Many outstanding business ideas are born from a spark of passion: that moment when a daydream stretches into the realm possibility.

But passion is also the root of failure if it means you get lost in the excitement and hope of building that dream without balancing it with reality. You'll hear what you want to hear, believe what you want to believe, and neglect to do your homework before taking the plunge.

But it doesn't have to be that way, you can have passion without being blinded by it. Be especially on guard from making these three mistakes:

Failure to do real market research.

Come on, admit it. Your neighbor, friend--or mom--told you that your idea is the best one this side of paradise, right? And why shouldn't you believe them? Everyone you know has been full of praise and encouragement, so they must be right.

I'm going to be blunt. These folks have to tell you all of these good things. They love and care for you and want to support your dream. But they are not necessarily your ideal customer.

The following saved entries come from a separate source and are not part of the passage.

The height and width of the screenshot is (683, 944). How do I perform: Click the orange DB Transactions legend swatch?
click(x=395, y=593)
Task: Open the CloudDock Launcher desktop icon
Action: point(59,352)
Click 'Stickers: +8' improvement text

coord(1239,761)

Create a plan and test your idea. A good market research plan indicates where and who your customers are. It will also tell you if, when, where, and how they are likely to purchase your goods or use your services. It doesn't matter if you have a single product or a full line, don't pour thousands into the branding, production, and packaging prior to rolling it out. First, take your product to mini-expos, school fundraising events, and even home parties. Do focus groups with people who fit your ideal customer profile. Make sure they are strangers, not friends and relatives. Create a dashboard that reveals your findings and adjust your product and marketing approach accordingly.

Underestimating costs.

I once coached, albeit briefly, an inventor who had a wonderful product ready to bring to market. Sadly, she invested her nest egg, mortgaged her house, and spent two years creating the prototype, branding, and packaging for a single product. Her product idea was a good one--she even had a pending purchase order from a major retailer. Her mistake? She assumed that a bank would loan her the money to manufacture this order. Here she was, no savings, a second mortgage, and in debt to friends and relatives and no bank would accept a purchase order as collateral for a loan.

Too many entrepreneurs believe that if they can get the interest of a major distributor or retailer it will be smooth sailing from there. Do you have any idea what it costs to manufacture, brand, and package a product? Do you know the minimums required by most factories? Do you know the cost of manufacturing in the states versus overseas? Can you even grasp the reality of the landed cost of your product? Costs of customs duties, tariffs, taxes, insurance, currency conversion, crating costs, and handling fees associated with importing are enormous. These are the things you may run into if your product is promising. Do your homework before you take your first big steps and make sure you have enough money to take the plunge.

A lack of support.

So you've done your planning, estimated your costs, and gotten product sales rolling. Hurray! Now you have a business. But why? It's that freedom thing again, isn't it?

Every entrepreneur I've ever spoken to values freedom and that value is what drives them to become an entrepreneur.  Yet, they work 60 to 80 hours a week. They worry about where the money to land the next order is coming from. They carry a burden of guilt for not spending enough time with their loved ones, and they don't take care of themselves. What kind of freedom is that? Sure, these sacrifices may be the reality in the beginning, but to achieve true freedom things have to change as your company grows. You need help: employees, advisers, and a coach and mentor.

Can't afford help? Think again. I promise that you are wasting a lot of money by trying to be an expert at all things, including the things you absolutely can't stand doing. Stop the madness. Bringing a business expert onboard will make all the difference and potentially save you a fortune. Being an entrepreneur doesn't mean that you have to do it all alone.